Dans une partie de Loup-Garou, presque tout le monde cherche à survivre. Le Bouffon, lui, cherche exactement l'inverse : se faire éliminer. Avec lui, nous introduisons notre premier rôle solitaire, et une façon de jouer complètement retorse, qui va rendre chaque vote plus dangereux qu'avant.
Gagner en se faisant condamner
Le Bouffon n'appartient ni au village, ni à la meute. Il joue pour lui seul, et sa victoire tient à une idée aussi simple que perverse : il l'emporte si le village le condamne au vote du jour. Autrement dit, ce que tout le monde redoute, l'échafaud, est précisément ce qu'il convoite.
Le funambule
Jouer le Bouffon, c'est marcher sur un fil. Il doit attirer l'attention, se rendre suspect, en faire juste assez pour qu'on ait envie de voter contre lui... mais jamais au point qu'on devine son jeu. Car si la table comprend à qui elle a affaire, elle se gardera bien de lui offrir la partie. Trop discret, il passe inaperçu ; trop grossier, il se trahit. Le bon Bouffon vit dans cet entre-deux inconfortable, et c'est là tout son art.
Le poison du doute
La force du Bouffon, c'est qu'il n'a même pas besoin de gagner pour nuire. Sa seule présence possible dans la partie empoisonne le raisonnement du village. Éliminer le joueur le plus louche n'est soudain plus une évidence : et si c'était lui ? Et si, en votant le suspect le plus visible, vous veniez de lui tendre la victoire sur un plateau ?

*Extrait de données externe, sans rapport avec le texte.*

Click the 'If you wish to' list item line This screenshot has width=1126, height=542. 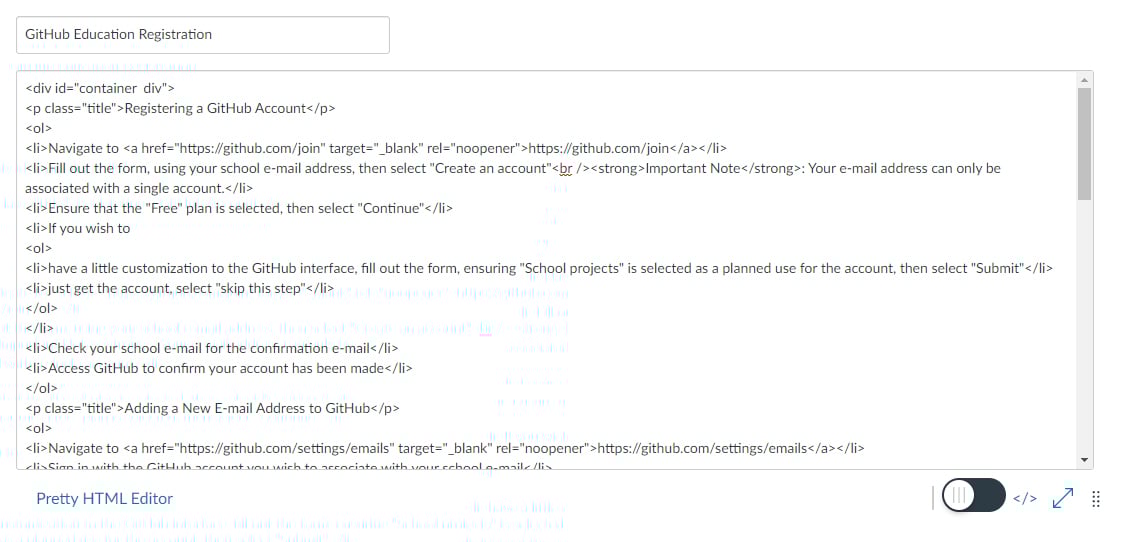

Le Bouffon frappe là où le village est le plus vulnérable : dans ses certitudes. Il transforme le vote, cette arme du camp du village, en piège potentiel.
Comment le village s'adapte
Face à un Bouffon possible, on ne peut plus lyncher machinalement celui qui détonne. Il faut se demander pourquoi ce joueur en fait tant : maladresse de débutant, loup qui panique, ou Bouffon qui tend la main vers sa victoire ? Cette question, ajoutée à toutes les autres, rend les journées plus riches et les votes plus prudents. C'est exactement l'effet recherché : un grain de folie qui oblige tout le monde à mieux réfléchir.